* CONSIGNE *
Prolongez le texte sur l'album I Robot du Alan Parsons Project au-delà de sa dernière phrase.

* EXTRAIT PRÉSENTÉ *

+ + + +

Une musique entre prog et rock FM

Autant Tales of mystery and imagination avait encore cette approche expérimentale et hors format radiophonique, autant à partir de I Robot, les albums du Alan Parsons Project vont commencer à lorgner du côté des charts. Même si les instrumentaux I robot, Nucleus, Genesis Ch. 1 V. 32 et les chœurs inquiétants de Total Eclipse (composé par Andrew Powell et ne figurant qu’une chorale) apportent la touche « rock progressif », à l’inverse les chansons sont quasi-destinées au dance floor, à l’instar de I Wouldn’t Want to Be Like You que Lenny Zakatek reprendra à son compte lors de ses apparitions solo :

De même, Some other time, Day After Day (The Show Must Go On), Breakdown et Don’t Let It Show semblent plus appartenir à la catégorie tubes des années 80 avant l’heure, que d’un rock progressif complexe des seventies. Même The voice qui tente quelques expérimentations sonores ne peut s’empêcher de virer disco sur le pont. Ce constant grand écart entre art-rock et pop grand public fera la recette de toute la discographie du Alan Parsons Project.

I Robot a bénéficié de deux rééditions, l’une en 2007 (avec 5 morceaux bonus) et l’autre en 2013 (avec cette fois 14 morceaux bonus) :

Une pochette singulière

La conception de la pochette est l’œuvre de l’agence Hypnosis (qui a signé entre autres les pochettes des albums de Pink Floyd), et la photo a été prise au terminal 1 de l’Aéroport de Paris-Charles-de-Gaulle contre l’avis de la direction de l’aéroport. Les personnes figurant sur la photo sont les assistants de Storm Thorgerson, patron du collectif Hypnosis, et auteur des plus célèbres pochettes de l’histoire du rock. Outre Pink Floyd, il a également réalisé celles d’albums de entre autres : AC/DC, Genesis, Queen, Led Zeppelin, Mick Taylor, Mike Oldfield, T.Rex, Yes, Red Hot Chili Peppers

Le cerveau du robot est symbolisé par un atome, et la photo d’Alan Parsons à l’intérieur de la pochette est exactement dans le même angle et la même pose que la tête du robot. Comme si le robot révélait son humanité… à moins que ce ne soit l’inverse…

La pochette intérieure

Un album concept

Tous les albums du Alan Parsons Project s’articulent autour d’un concept central. I Robot s’inspire du recueil de science-fiction Les Robots (I, Robot en version originale), écrit par Isaac Asimov, explorant des thèmes philosophiques concernant l’intelligence artificielle. Woolfson a eu l’occasion d’échanger avec Asimov lui-même qui était enthousiaste à propos de cette idée.

+ + + +

* DONNÉES FOURNIES *
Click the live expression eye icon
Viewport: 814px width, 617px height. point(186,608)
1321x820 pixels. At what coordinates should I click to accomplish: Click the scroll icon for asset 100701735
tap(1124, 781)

+ + + +

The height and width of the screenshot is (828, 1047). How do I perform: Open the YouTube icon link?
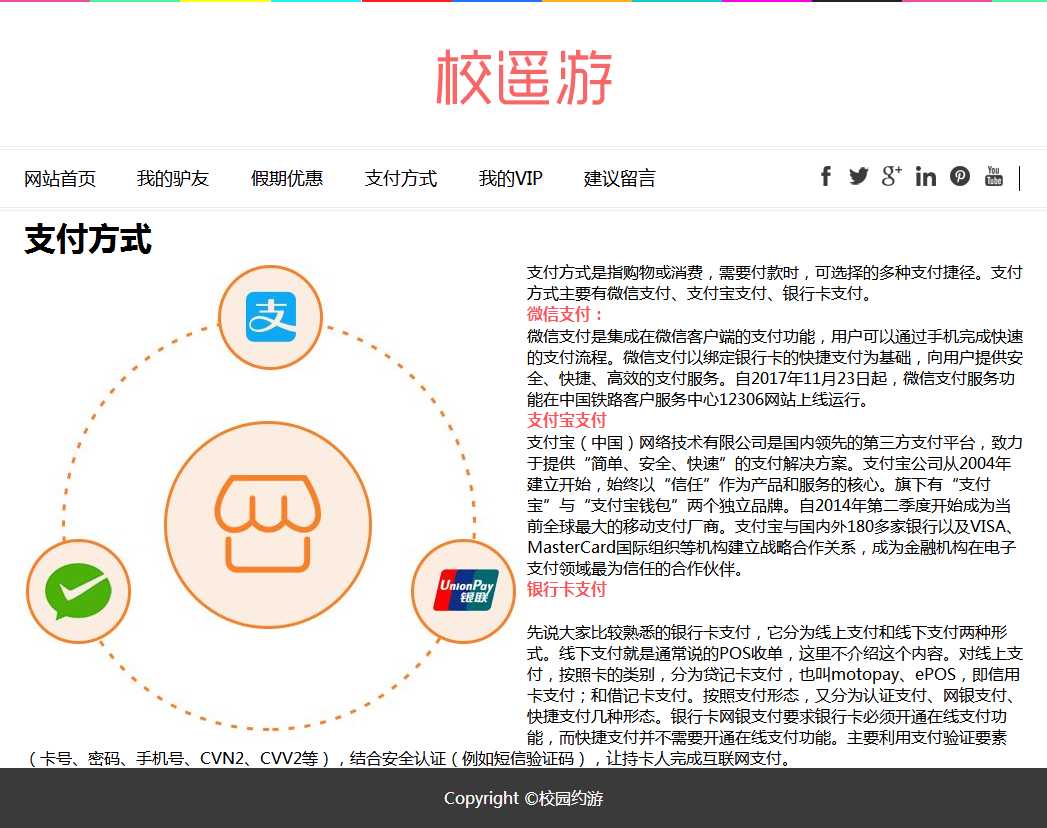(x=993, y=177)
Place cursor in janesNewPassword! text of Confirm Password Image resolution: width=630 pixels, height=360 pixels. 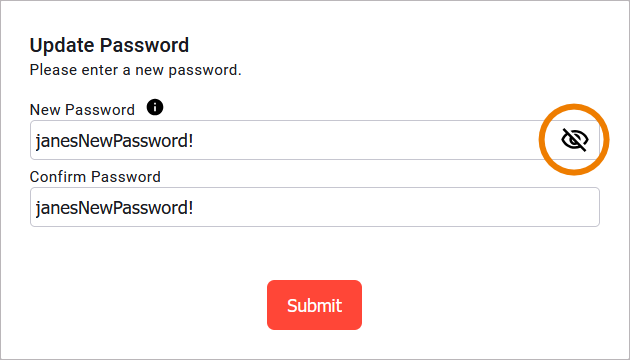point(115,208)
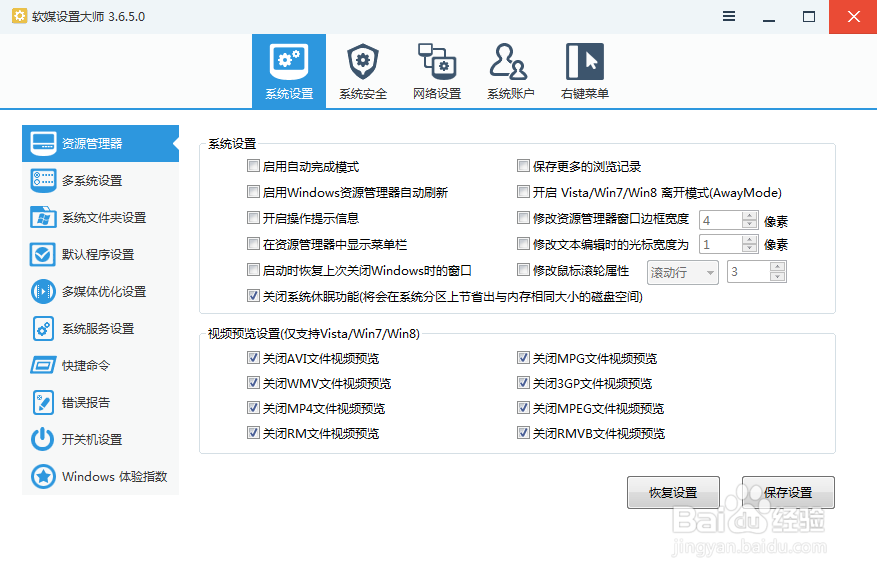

+ + + +

* RÉPONSE ATTENDUE *
Les droits d’adaptation étant déjà détenus par une société de production audiovisuelle, le titre de l’album a été subtilement modifié par rapport au titre du roman, en I Robot, sans la virgule ! Et le thème et les paroles sont plus d’ordre général sur les robots, plutôt que spécifiques à l’univers d’Asimov.

Les membre du groupe relookés à la mode Asimov, par © Denys Legros

Les notes de pochette indiquent : « L’histoire de l’essor de la machine et du déclin de l’homme, qui a paradoxalement coïncidé avec sa découverte de la roue… et un avertissement que sa brève domination de cette planète prendra probablement fin, parce que l’homme a essayé de créer un robot à son image. » Le titre du dernier morceau, Genesis Ch.1 v.32, suit cette thématique en impliquant une continuation de l’histoire de la création, puisque le premier chapitre de la Genèse ne compte que 31 versets.

De quoi réfléchir à l’évolution de notre société et sa technologie. Son progrès continuellement accéléré, au détriment peut-être de notre survie future ? Finalement, le thème central de cet album I Robot reste on ne peut plus d’actualité, 45 ans après sa sortie.